Por fim, a questão do preço. Sinceramente falando, se formos pensar que uma passagem de ônibus custa o mesmo que um litro de gasolina (até mais), a passagem está cara. Mas se pensarmos que deslocar-se de carro implica não apenas o custo da gasolina, mas também custos de estacionamento, impostos, manutenção e seguro, no fundo a passagem de ônibus tem um preço competitivo. A grande desvantagem no transporte coletivo é o conforto e o tempo de deslocamento. O que deveria ser feito é uma campanha que tornasse mais evidente estas vantagens, e eventualmente a implantação de algumas normas que dificultassem um pouco mais o uso do automóvel. Permitir que empresas privadas cobrem o estacionamento de seus funcionários, assim como lojas, farmácias, supermercados e shopping centers (este último caso já esta disseminado), é uma boa forma de tornar o transporte coletivo ainda mais atrativo.
As idéias que propus aqui, dentro do espírito do último texto, não são óbvias, e algumas são muito complicadas, sobretudo do ponto de vista político, mas podem ter um bom impacto no sentido de melhorar significativamente a qualidade do transporte coletivo. Sem dinheiro para investir constantemente em melhorias do sistema, é impossível imaginar que a qualidade vá subir. Fazendo mais do mesmo, também não iremos a lugar algum. São necessárias mudanças profundas no modo de pensar o sistema.

Fernando R. F. de Lima
www.democraciaeliberdade.blogspot.com
Homo sum humani nihil a me alienum puto

Comentários

INTERCEPTOR disse…
Fernando, não creio que "normas que dificultassem um pouco mais o uso do automóvel" estimulem a melhoria do transporte público. Acho que tais normas protegerão o sistema desestimulando melhorias.
Fernando Ferro disse…
Pode ser que você esteja certo. Afinal de contas, proteções sempre geram ineficiências. Mas acho que obrigar determinados estabelecimentos a fornecer vagas de estacionamento para automóveis é um meio de privilegiar o automóvel em detrimento de outros meios, sejam bicicletas, motocicletas, o próprio transporte coletivo e o pedestrianismo (visto que muitas ruas sequer têm calçadas ou faixas de pedestre). Quando me referi às normas, tinha estas medidas em mente. Eu acabaria com o regulamentos que obrigam um número mínimo de garagens por empreendimento também. O mercado que decida quantas vagas quer oferecer. Também reduziria substancialmente o número de vagas para estacionamento nas ruas centrais e liberaria os estacionamentos privados para realizarem a cobrança do modo que bem entendessem. Hoje em dia, várias cidades implantam regras impondo, por exemplo, cobrança fracionada (a cada 15 minutos) em estacionamentos privados. Isso já tornaria andar de carro um tanto mais chatinho do que é hoje.
INTERCEPTOR disse…
Tenho ido de ônibus até o centro de Fpolis, semanalmente.

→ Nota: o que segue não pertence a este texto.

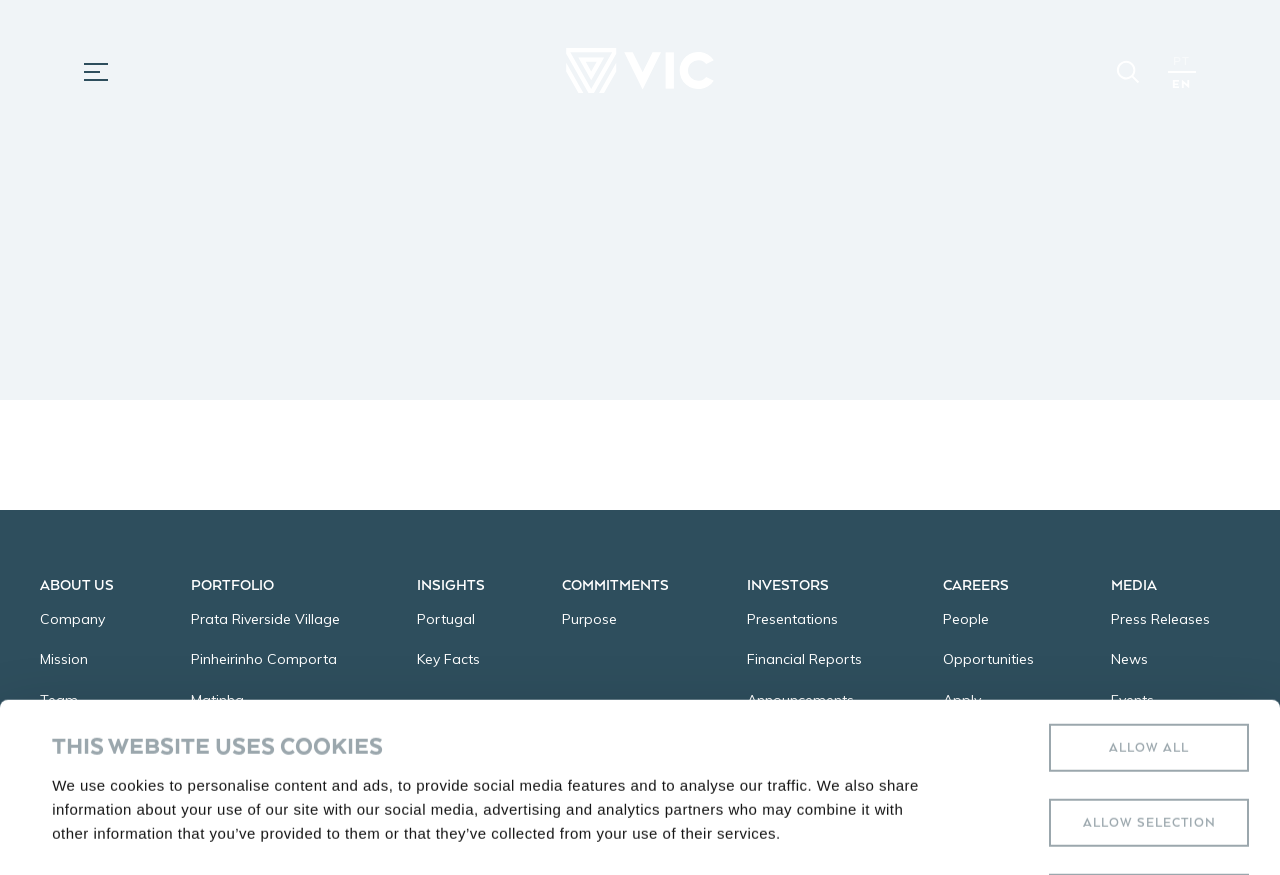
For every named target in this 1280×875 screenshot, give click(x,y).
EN (1181, 83)
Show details (839, 835)
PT (1181, 60)
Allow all (1149, 578)
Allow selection (1149, 653)
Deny (1149, 728)
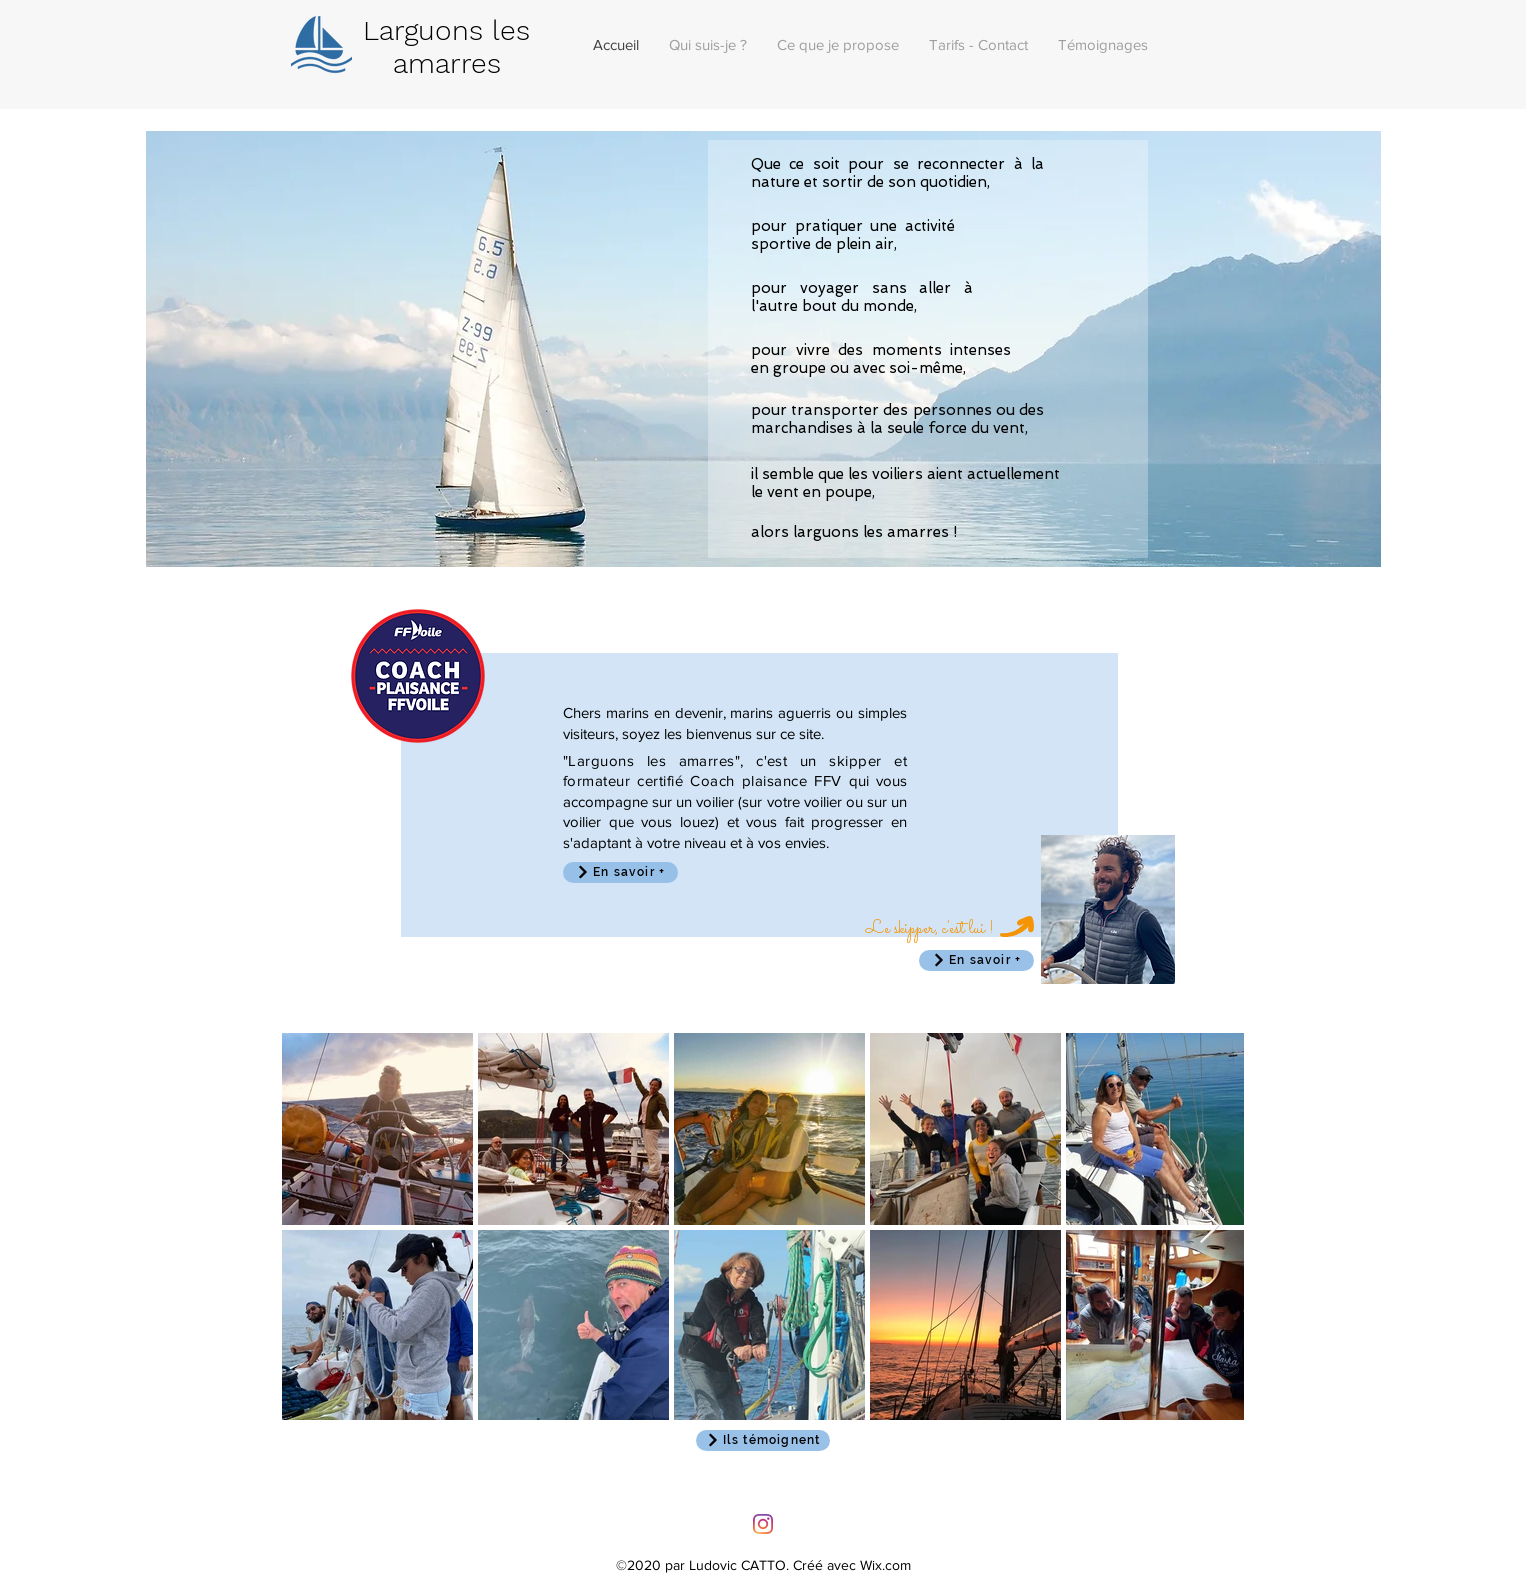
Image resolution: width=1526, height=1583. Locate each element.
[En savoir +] (976, 960)
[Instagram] (763, 1524)
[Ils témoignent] (763, 1440)
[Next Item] (1209, 1226)
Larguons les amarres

Os motivos são o custo e o tempo dispendido para conseguir estacionar, mas confesso que não fosse por isto, o conforto dos coletivos (exceto, a opção executiva, mais cara) me obrigaria, com certeza, a ir de carro. Quanto à tua resposta, sem dúvida, nenhuma forma tem que ter favoritismo dado pela lei. Ao invés de estímulos à outras formas, basta evitar mesmo de obrigar a "justiça" (imaginária) para com o consumidor que optou por usar seu automóvel.